Oleh: Lely Maulida - Sabtu, 09 Nov 2019 10:55 WIB

Sejauh ini, DAV 2.0 sudah ditempatkan di 10 toko Alfamidi yang ada di wilayah Jakarta dan Tangerang. Perangkat yang sama direncanakan tersebar di 500 titik toko Alfamidi di tahun depan.

DAV meluncurkan DAV 2.0, sebagai inovasi terbarunya. Teknologi ini memanfaatkan Artificial Intelligence (kecerdasan buatan) dan Augmented Reality (AR) berbasis IoT (Internet of Things) untuk mendukung perkembangan sektor ritel di Indonesia. 

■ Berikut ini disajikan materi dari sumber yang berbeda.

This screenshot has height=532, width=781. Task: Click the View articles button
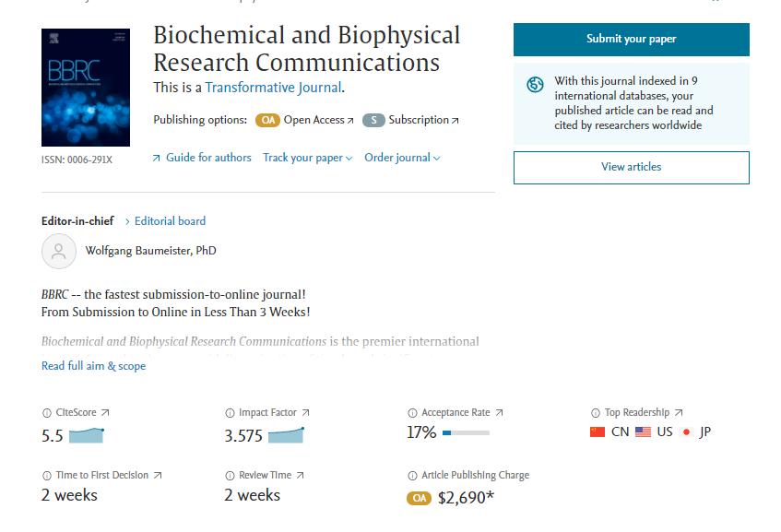[x=631, y=167]

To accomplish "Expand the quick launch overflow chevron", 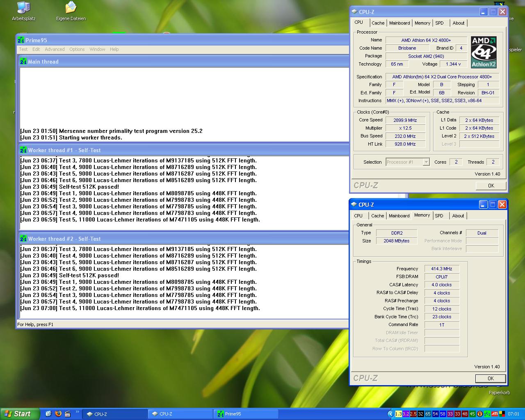I will [77, 412].
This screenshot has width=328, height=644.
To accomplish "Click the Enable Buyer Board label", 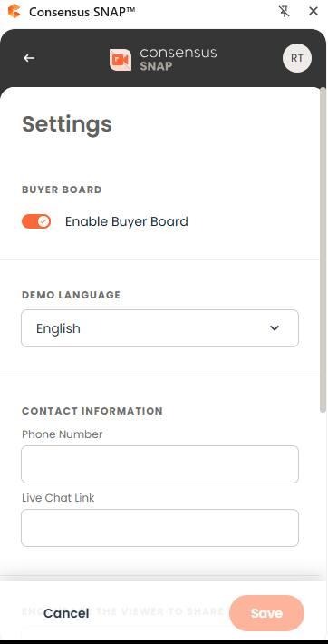I will pyautogui.click(x=127, y=221).
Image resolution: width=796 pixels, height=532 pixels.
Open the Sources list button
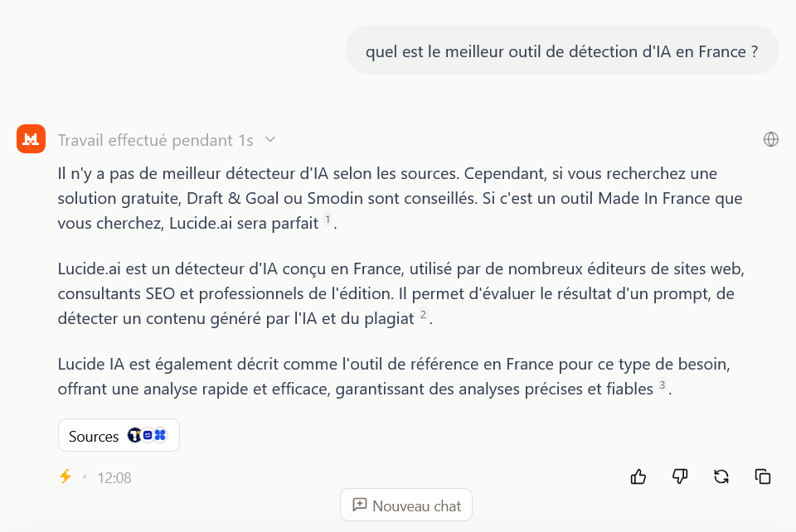coord(119,436)
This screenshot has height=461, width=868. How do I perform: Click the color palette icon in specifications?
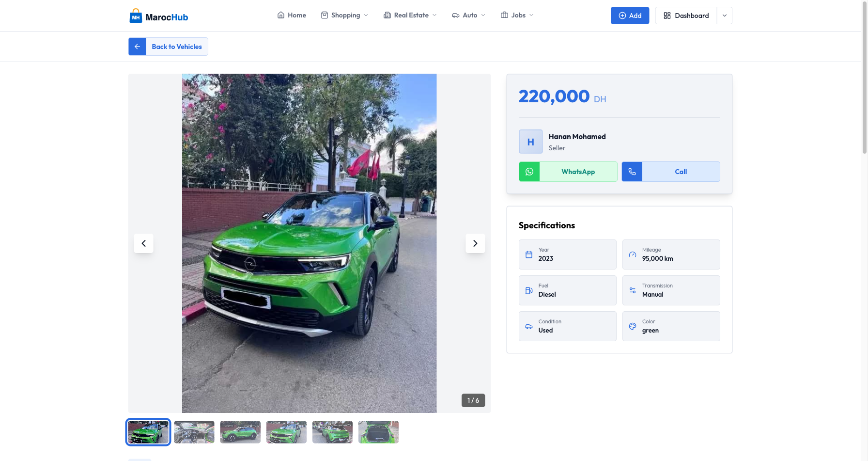(x=633, y=326)
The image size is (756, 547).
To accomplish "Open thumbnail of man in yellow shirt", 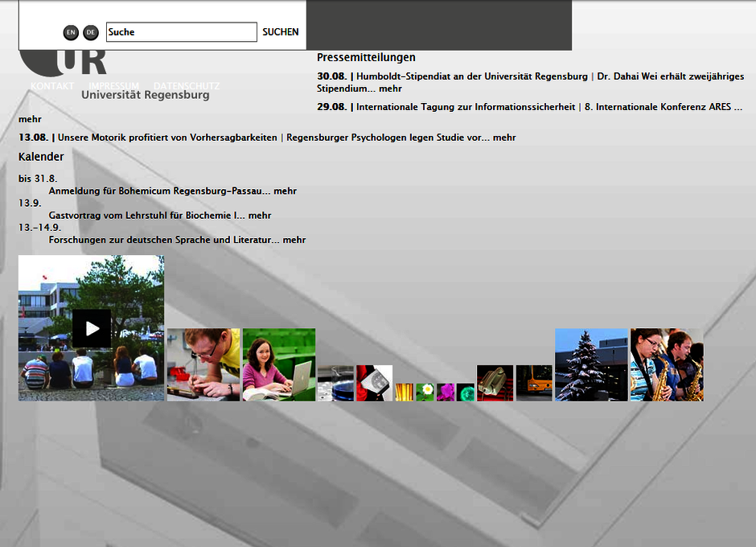I will (203, 364).
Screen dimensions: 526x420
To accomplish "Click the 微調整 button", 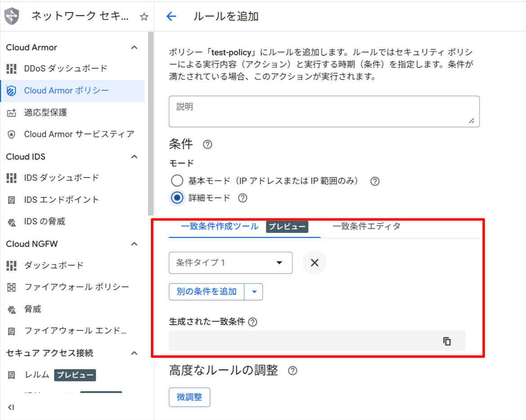I will [189, 397].
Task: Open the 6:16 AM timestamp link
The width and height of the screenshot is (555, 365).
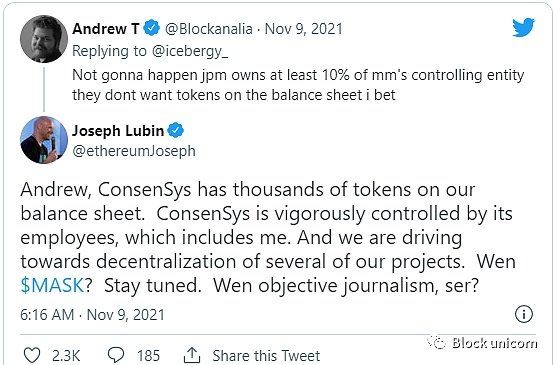Action: click(47, 315)
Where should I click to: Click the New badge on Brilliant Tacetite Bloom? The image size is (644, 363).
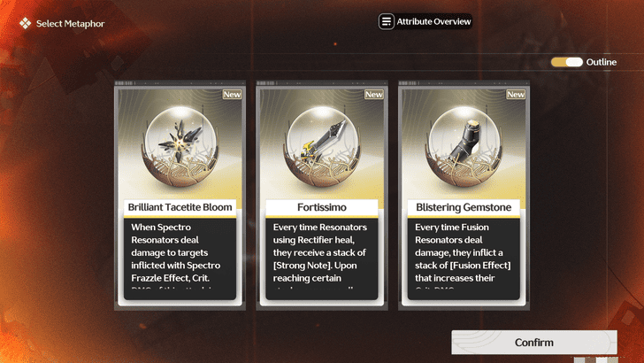[232, 95]
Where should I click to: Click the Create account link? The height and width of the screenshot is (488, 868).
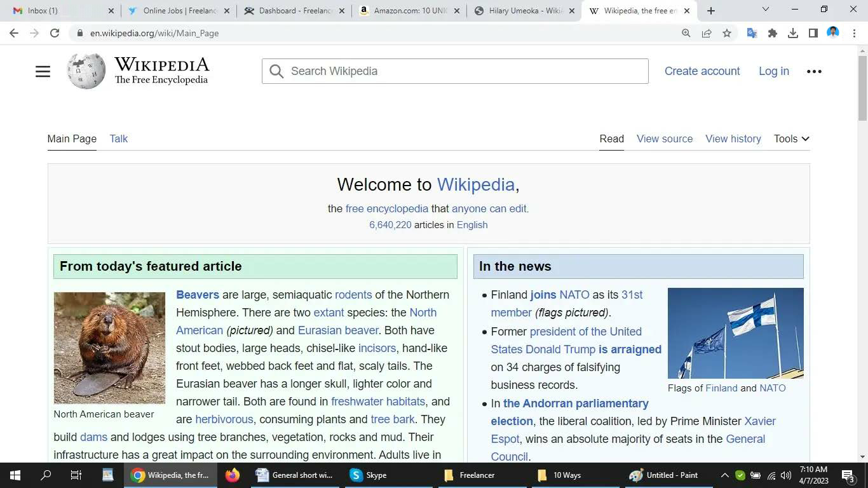pyautogui.click(x=702, y=71)
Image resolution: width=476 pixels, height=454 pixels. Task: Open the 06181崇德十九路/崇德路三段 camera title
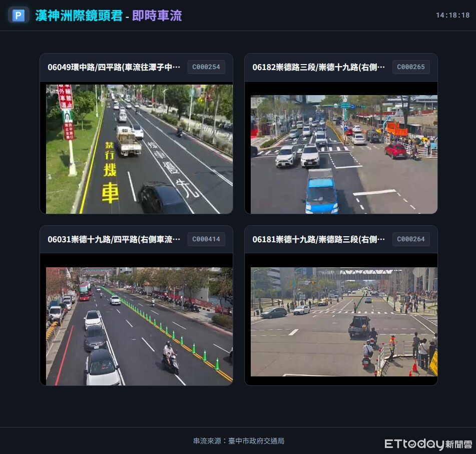tap(318, 239)
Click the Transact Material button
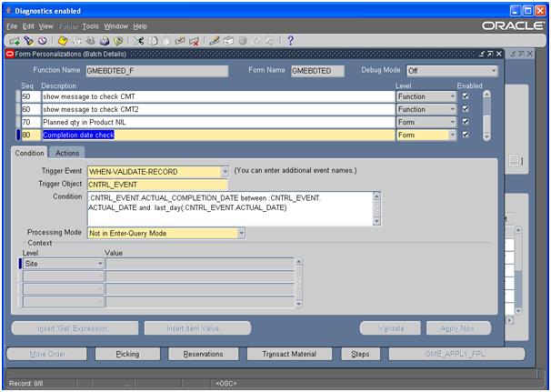This screenshot has height=392, width=551. pos(292,354)
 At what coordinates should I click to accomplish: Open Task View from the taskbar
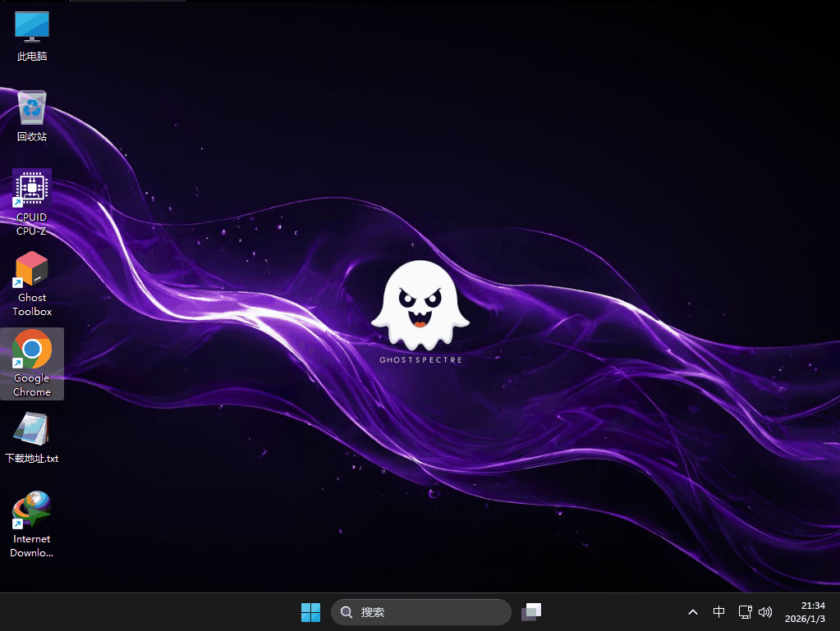[531, 612]
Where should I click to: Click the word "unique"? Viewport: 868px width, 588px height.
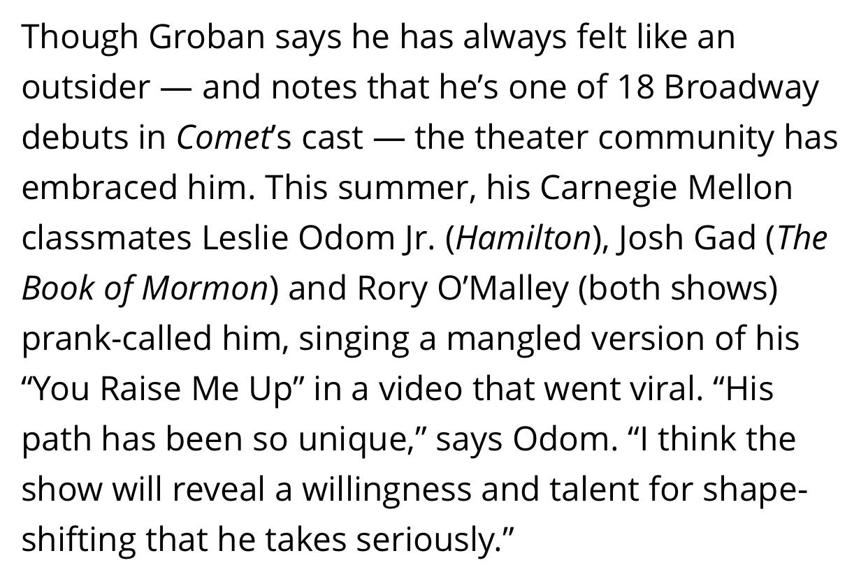tap(337, 439)
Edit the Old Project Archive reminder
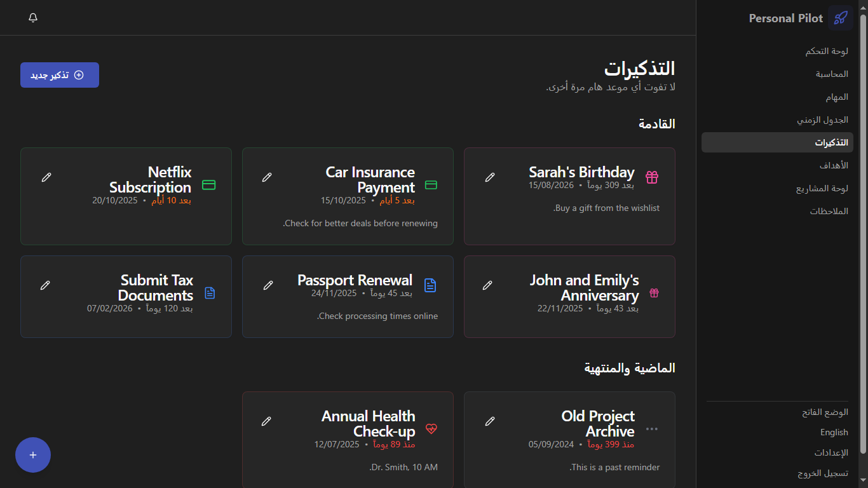 (x=489, y=421)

Perangkat baru DAV ini diproyeksi mampu membuat brand berinteraksi, memberikan pengalaman dan mengedukasi konsumen serta mengukur performa brand secara lebih efektif dan efisien. DAV 2.0 memberikan peluang bagi konsumen untuk menelusuri informasi produk lebih dalam yang dibutuhkan untuk membuat keputusan sebelum melakukan pembelian. Selain itu, konsumen bisa berinteraksi dan mendapat pengalaman baru dengan brand berkaitan dengan produk yang ditawarkan. 

Dengan jumlah populasi terbesar di Asia Tenggara, Indonesia memiliki potensi pasar yang kuat terhadap pertumbuhan ekonomi digital, dimana pemerintah menargetkan Indonesia sebagai pusat ekonomi digital di Asia Tenggara pada 2020. 

Hertha Joyce Agustine - GM DAV mengatakan “Untuk mendorong pertumbuhan ekonomi digital berbasis industri, harus diimbangi dengan perkembangan inovasi teknologi. Untuk itu kami menghadirkan perangkat teknologi terbaru dalam rangka mendukung transformasi digital pada sektor ritel Indonesia dengan tujuan meningkatkan efektivitas dan efisiensi pada sektor ini.”

International Data Corporation (IDC) memperkirakan anggaran teknologi informasi ritel akan tumbuh 17% per tahun hingga 2021. Ini menjadikan sektor ritel merupakan salah satu sektor dengan pertumbuhan tercepat untuk belanja teknologi di Indonesia.